Wow! What an afternoon. Aside from it conjuring all sorts of office PTSD for me, I found the play to be uncomfortable and quite terrifying, although quite hilarious. It's the best and worst kind of comedy - the one that punches you in the stomach and makes you think about its message for maybe forever...and hopefully it reached out and changed a few minds. The story is set in a doctor's office. The main characters are two administrative assistants who seem to be friends and amiable co-workers until their boss stirs things up by promoting the older white one in order to get rid of the less experienced black one. Nobody will say what they really mean and it's an itchy dance around racism and prejudices, both perceived and very real.

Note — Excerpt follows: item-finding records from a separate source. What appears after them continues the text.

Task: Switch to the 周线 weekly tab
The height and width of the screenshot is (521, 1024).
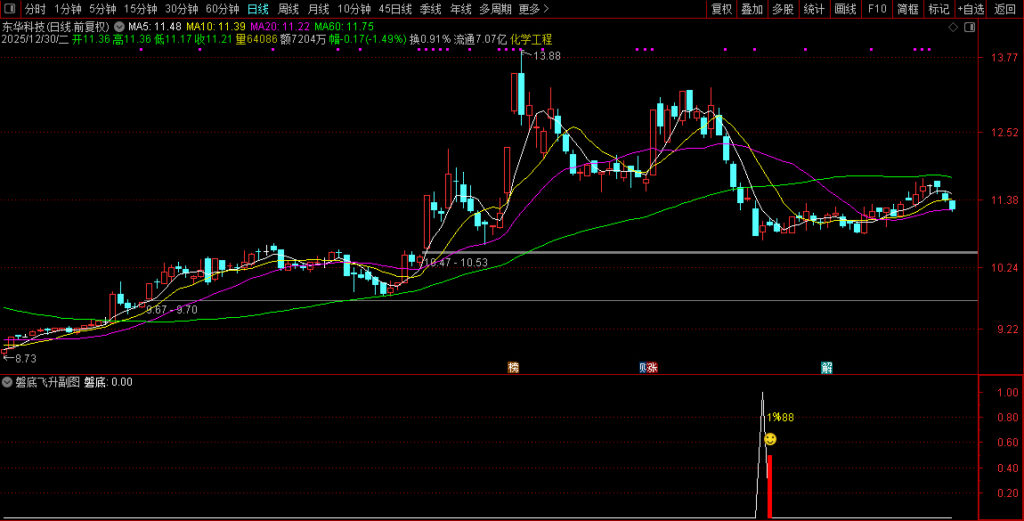Action: point(289,9)
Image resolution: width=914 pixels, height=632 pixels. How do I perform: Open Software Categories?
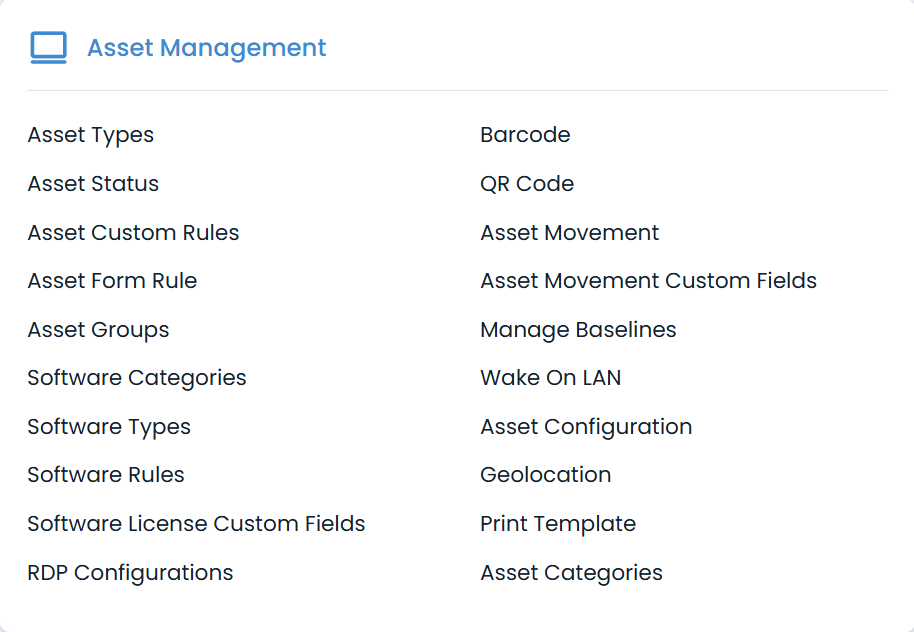tap(137, 378)
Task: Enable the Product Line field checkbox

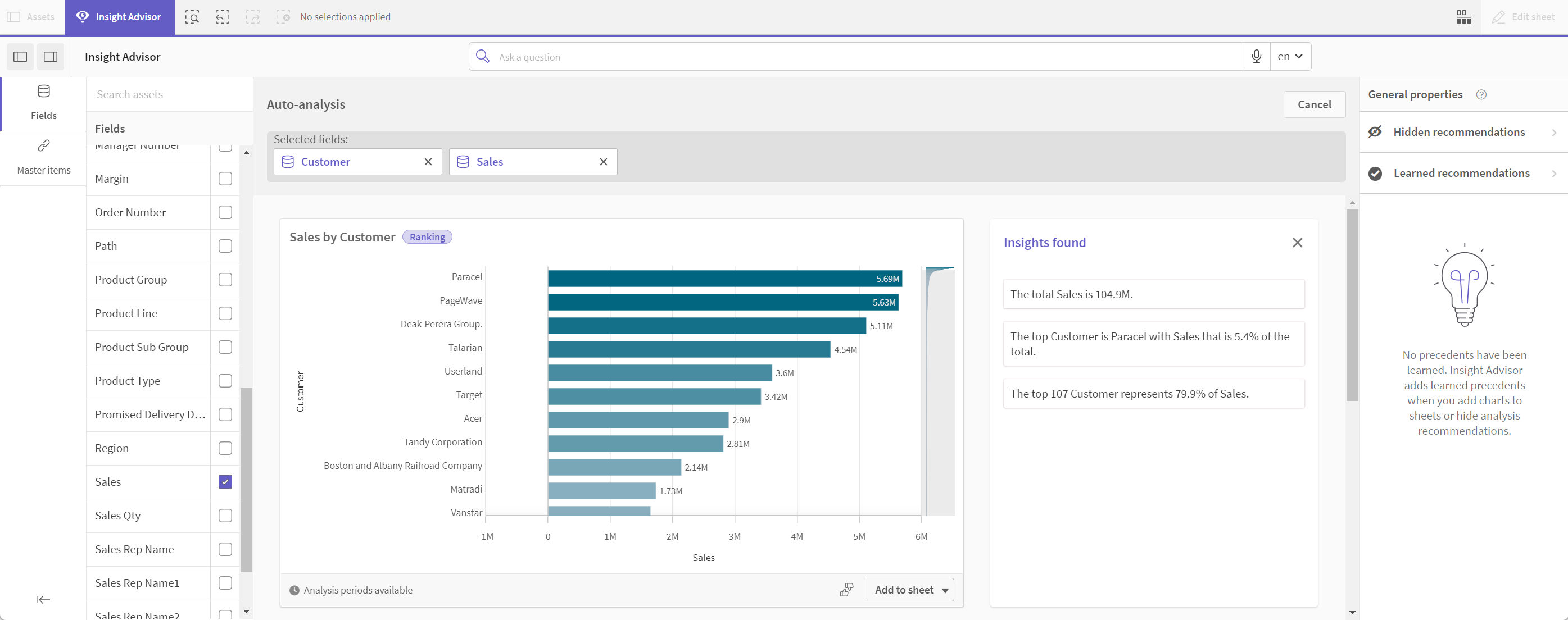Action: click(225, 313)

I felt so challenged as a white person in the midst of some very diverse audience demographics. I was sitting beside an older white woman and the two of us were sandwiched between black women. The audience was fairly mixed racially, although I was among the few younger seat fillers. All of the black women in our row were ready for Tonya Pinkins to take them to church, as it were. They were having a great time! Meanwhile, I felt nervous on a number of levels. There are office politics, scary co-workers and manipulation flying around the room. The whole kettle threatening to boil over at any minute and it has everybody on edge. Each of the characters (and probably every last audience member) had some prejudice whether they admitted it, much less realized it.
The play was superbly acted, which should not surprise anybody considering the pedigree of its actors and director (Tonys, Emmys, Oscar, etc galore). As usual, I had a hard time keeping my eyes off Tonya Pinkins. She's a magnet, cool and gorgeous and so very, very real in every movement. Dianne Wiest is sheer perfection at playing meek and unsure of herself and falls apart in front of the audience's eyes. Darren Goldstein is smarmy and disgusting and quite perfect as the manipulative, upper middle class white doctor (ugh, my bosses were not doctors, but lawyers and I could see his type coming a mile away). Patricia Connolly is wonderfully oblivious as the little old lady patient - she has no idea that she's saying anything wrong at all and quite outrageously threatens to steal the whole show.
Rasheeda Speaking is on until March 22nd produced by The New Group at The Pershing Square Signature Center in the The Romulus Linney Courtyard Theatre, 480 West 42nd Street. I used Broadwaybox for discounted tickets.